If you haven’t noticed, story is big right now. Tell your story. Tell your company’s story. Live a better story.
As a writer, I like this trend. I’m predisposed to see life as a series of story ideas. The best of those stories involve adventure: some sort of unusual, exciting exploration of the unknown.
In his book, “Facing Leviathan,” Mark Sayers writes about journalist Henry Morton Stanley and his legendary search for missing missionary David Livingstone in late-19th century Africa. Stanley’s tales of adventure caught the world’s attention. After finding Livingstone, he found his own faith and spoke often about his desire to help open Africa for evangelism. “Yet judging by his actions,” Sayers writes, “his quest for adventure and personal glory motivated him much more powerfully than preaching the gospel.”
Stanley’s heroic dispatches from Africa captured Europe’s attention. But the real Africans he interacted with knew him as an increasingly murderous tyrant. Stanley was widely suspected as an influence for the character of the madman Kurtz in Joseph Conrad’s novel “Heart of Darkness.”
All of that provides a healthy caution.
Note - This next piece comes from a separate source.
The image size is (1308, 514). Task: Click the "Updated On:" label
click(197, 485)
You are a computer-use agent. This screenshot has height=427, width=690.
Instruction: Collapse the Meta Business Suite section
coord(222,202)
Adventure is a fantastic byproduct of following God with everything we have. In the years since I left a safe, secure career for a life in missions, I’ve gone places and experienced things beyond my wildest imagination. On numerous occasions I’ve stopped, looked around and said, “What the heck am I doing here?” I love that about this work.
But adventure can’t be the objective. My focus must be to play whatever small role God has given me in helping to complete the Great Commission. Like my high-school band director used to tell us: “Be sure that you can play your part perfectly.”
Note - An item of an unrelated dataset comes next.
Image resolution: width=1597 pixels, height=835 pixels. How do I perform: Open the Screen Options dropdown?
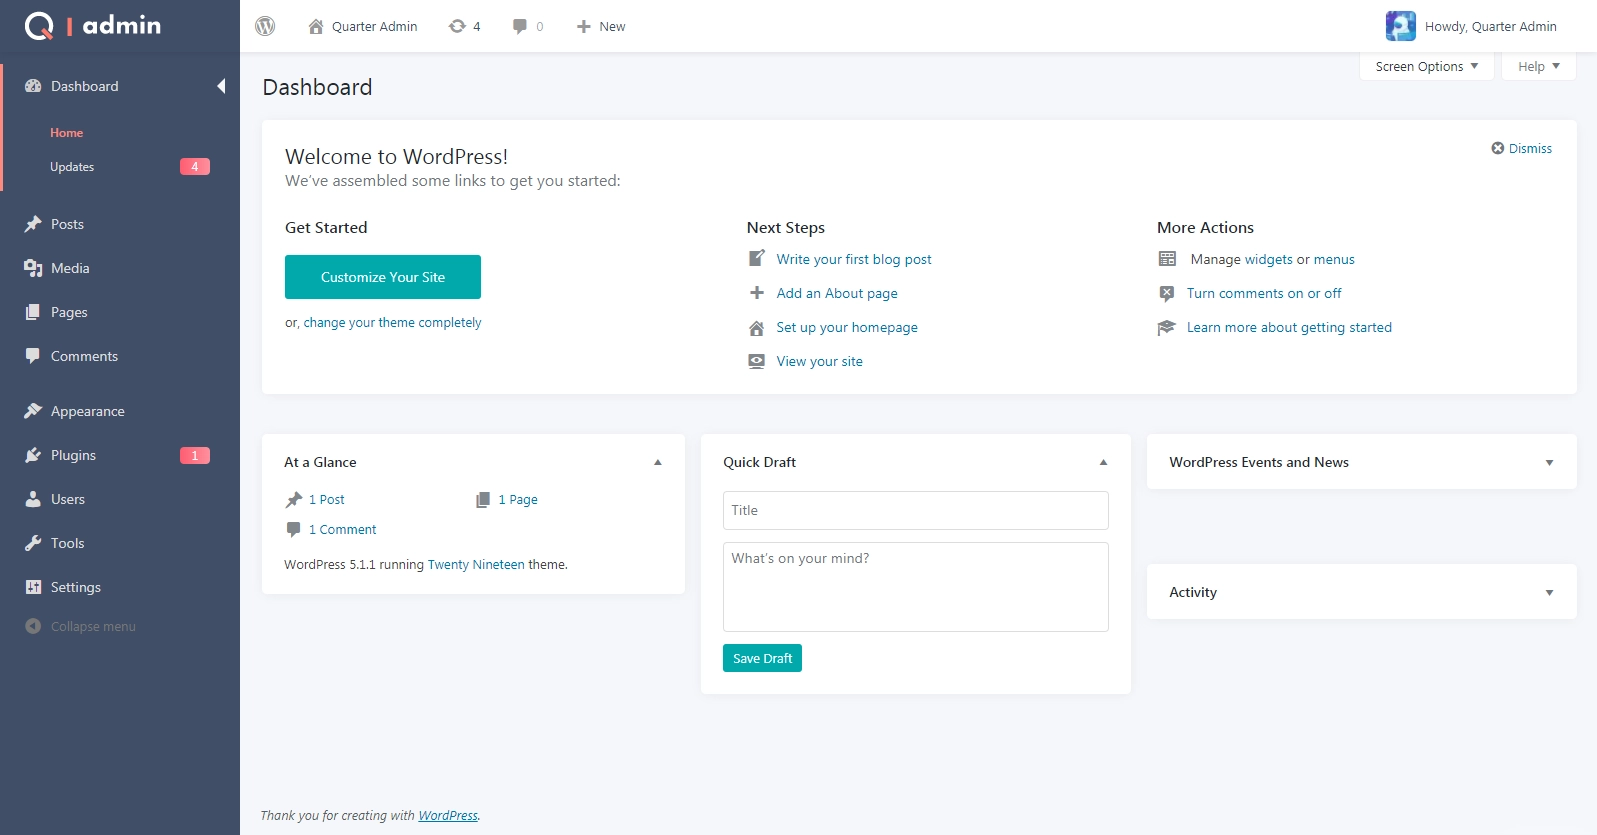1426,66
If I simply want adventure, I can find it: a vacation, a great hike, a new job, a new place to live … even a great mission-trip experience. And I’ll flit from experience to experience, feeding the monster called More. That’s a good description of addiction or idolatry.
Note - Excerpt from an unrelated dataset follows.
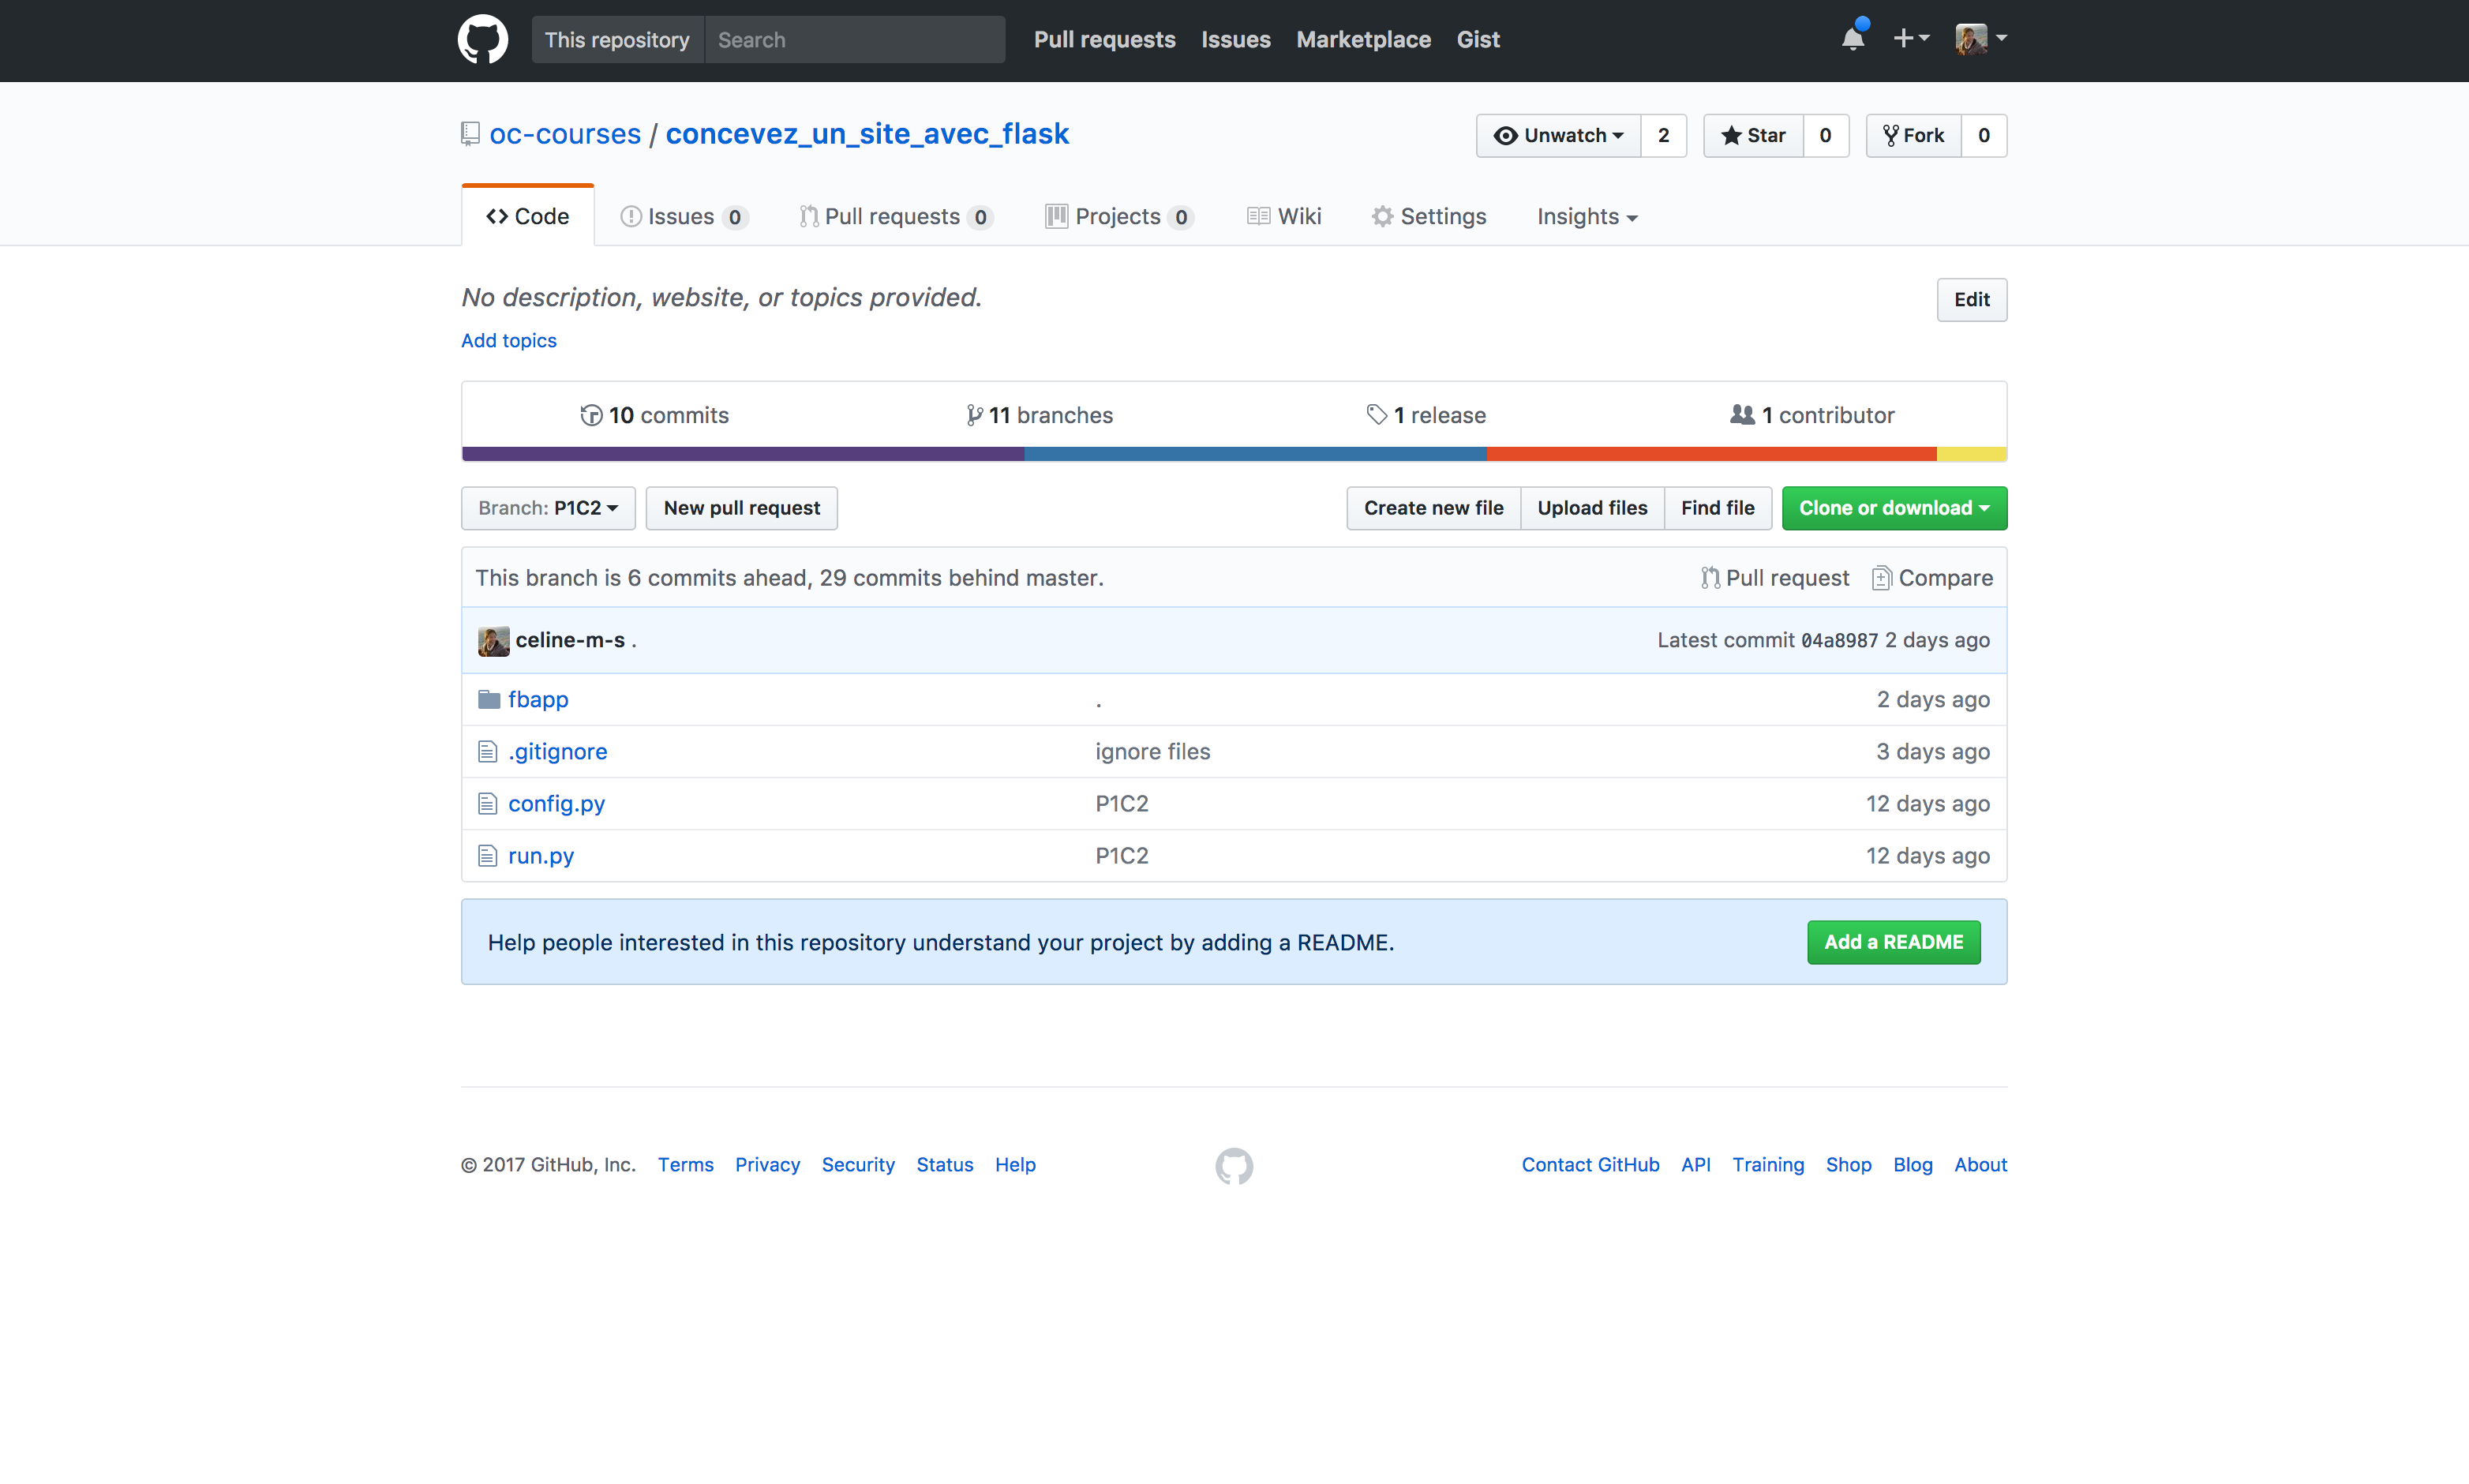Click the Edit description button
Churches and the mission movement often use the lure of adventure to recruit people for short-term trips or even sign up for lifetime service. That’s an enticing promise, because we’re wired with a deep longing for adventure – living a more exciting story. This approach becomes a problem, though, because it places the focus squarely on ourselves and our experiences.
Is it OK to pursue adventure? To do things just for the fun and the rush? Gee, I hope so. Nothing makes me come alive more than hiking in the mountains. But I can’t allow striving after those experiences to consume me – taking my passion, my money, my time.
Is it OK to enjoy the fact that life as a missionary is about as adventurous as it gets? Absolutely. But it’s the byproduct, not the objective. I can’t mix that up with God’s calling to reach the lost. That calling is not about me.
Sayers again: “We can exploit the people and places God has called us to in order to gain a sense of identity. Historian A.N. Wilson suggests, ‘Stanley saw Africa, as many explorers and missionaries did, as the metaphor for the uncharted territory of their own personal struggle.’ We must examine the ways in which we have attempted to turn our own ministries, workplaces and mission fields into the playgrounds of our own personal struggles.”
For me, the funny thing has been: When I stopped striving after adventure, and instead simply started saying yes to opportunities God dropped in front of me, I got adventure beyond belief. Jesus told his disciples: “If you try to hang on to your life, you will lose it. But if you give up your life for my sake, you will save it.” (Matthew 16:25)
God has ultimate adventure waiting for us – better than anything we can imagine. We find it when we stop seeking it, and instead seek him.